__Task to carry out__: Lay out the rows from the line with "Screen dimensions: 1200x675" to the line with "click(1058, 567)" as a two-column CSV with the headers instruction and click. Give each row one line, with its text and its answer each in a quoted field and line breaks turned into spaces.

__Provided records__:
* * * * * * * * *

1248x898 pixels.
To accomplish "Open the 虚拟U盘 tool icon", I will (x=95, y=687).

* * * * * * * * *

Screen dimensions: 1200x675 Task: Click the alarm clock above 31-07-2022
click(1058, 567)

* * * * * * * * *

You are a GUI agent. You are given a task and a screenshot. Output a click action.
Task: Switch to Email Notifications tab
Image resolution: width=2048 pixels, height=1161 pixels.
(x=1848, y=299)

* * * * * * * * *

__Expected answer__:
instruction,click
"Screen dimensions: 1200x675 Task: Click the alarm clock above 31-07-2022","click(1058, 567)"